Questo post nasce da una domanda che mi è stata rivolta qualche giorno fa in seduta: “Dottoressa, perché la terapia a volte fa male?“.
In effetti il tema del dolore della psicoterapia, se così possiamo chiamarlo, è a mio avviso sottovalutato. Tutti noi terapeuti abbiamo l’obiettivo di dimostrare quanto bene il nostro mestiere possa produrre e siamo così presi dal nostro nobile intento da tralasciare – dare per scontato – che a volte un poco di dolore siamo “costretti” a infliggerlo.

Dovendo spiegare questa infausta evenienza, spesso utilizzo un parallelo con il mestiere del fisioterapista: anch’egli è costretto, fisicamente s’intende, a toccare dei punti dolenti. All’istante le sue mosse producono dolore ( parlo con cognizione di causa, avendone esperienza diretta, sigh!) ma pian piano la parte sofferente inizia a star meglio. Nessuno dei due professionisti è mosso da chissà quale sadismo: l’obiettivo è ristabilire una condizione di benessere sul medio-lungo termine.
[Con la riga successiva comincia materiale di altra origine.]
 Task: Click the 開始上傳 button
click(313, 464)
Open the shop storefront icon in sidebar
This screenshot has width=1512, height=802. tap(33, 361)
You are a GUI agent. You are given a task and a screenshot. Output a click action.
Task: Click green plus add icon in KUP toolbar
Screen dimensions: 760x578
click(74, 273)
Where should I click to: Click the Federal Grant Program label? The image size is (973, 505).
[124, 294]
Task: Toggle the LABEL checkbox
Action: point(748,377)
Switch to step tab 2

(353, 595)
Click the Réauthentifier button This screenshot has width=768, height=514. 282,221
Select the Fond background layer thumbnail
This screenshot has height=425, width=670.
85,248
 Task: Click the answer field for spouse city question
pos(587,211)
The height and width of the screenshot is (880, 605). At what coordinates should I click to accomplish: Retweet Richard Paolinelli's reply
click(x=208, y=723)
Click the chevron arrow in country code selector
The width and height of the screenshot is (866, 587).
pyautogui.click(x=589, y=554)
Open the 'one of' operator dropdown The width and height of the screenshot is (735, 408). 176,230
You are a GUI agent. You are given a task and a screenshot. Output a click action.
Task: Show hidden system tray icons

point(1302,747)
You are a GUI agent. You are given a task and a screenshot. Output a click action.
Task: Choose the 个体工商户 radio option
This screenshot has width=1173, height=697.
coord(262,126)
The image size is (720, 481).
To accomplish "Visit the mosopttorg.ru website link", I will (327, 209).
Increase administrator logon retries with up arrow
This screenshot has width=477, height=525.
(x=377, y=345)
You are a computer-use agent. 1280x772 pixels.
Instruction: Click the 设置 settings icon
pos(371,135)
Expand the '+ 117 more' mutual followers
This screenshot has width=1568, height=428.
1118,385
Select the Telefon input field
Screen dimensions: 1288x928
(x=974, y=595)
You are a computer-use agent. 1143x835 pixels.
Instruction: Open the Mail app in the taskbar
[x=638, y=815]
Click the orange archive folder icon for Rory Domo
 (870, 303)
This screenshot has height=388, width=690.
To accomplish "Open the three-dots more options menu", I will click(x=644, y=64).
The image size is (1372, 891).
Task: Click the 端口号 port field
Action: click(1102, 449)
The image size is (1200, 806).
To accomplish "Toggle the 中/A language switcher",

Altrettanto sovente, ciò che crea dolore in terapia è il dover parlare di vecchie esperienze. Qui adopero un’altra mia metafora, quella della soffitta: abbiamo bisogno di riaprire insieme degli scatoloni di “cose vecchie” per capire insieme se richiuderle e conservarle, disfarsene o provare a ricostruirle.
La pratica della psicoterapia, dal mio personalissimo punto di vista, non può prescindere da queste due dimensioni: il dolore e il passato. Ciò che mi ha fatto male, se non adeguatamente metabolizzato, rimane sottotraccia come un’ interferenza pronta a disturbarmi da un momento all’altro.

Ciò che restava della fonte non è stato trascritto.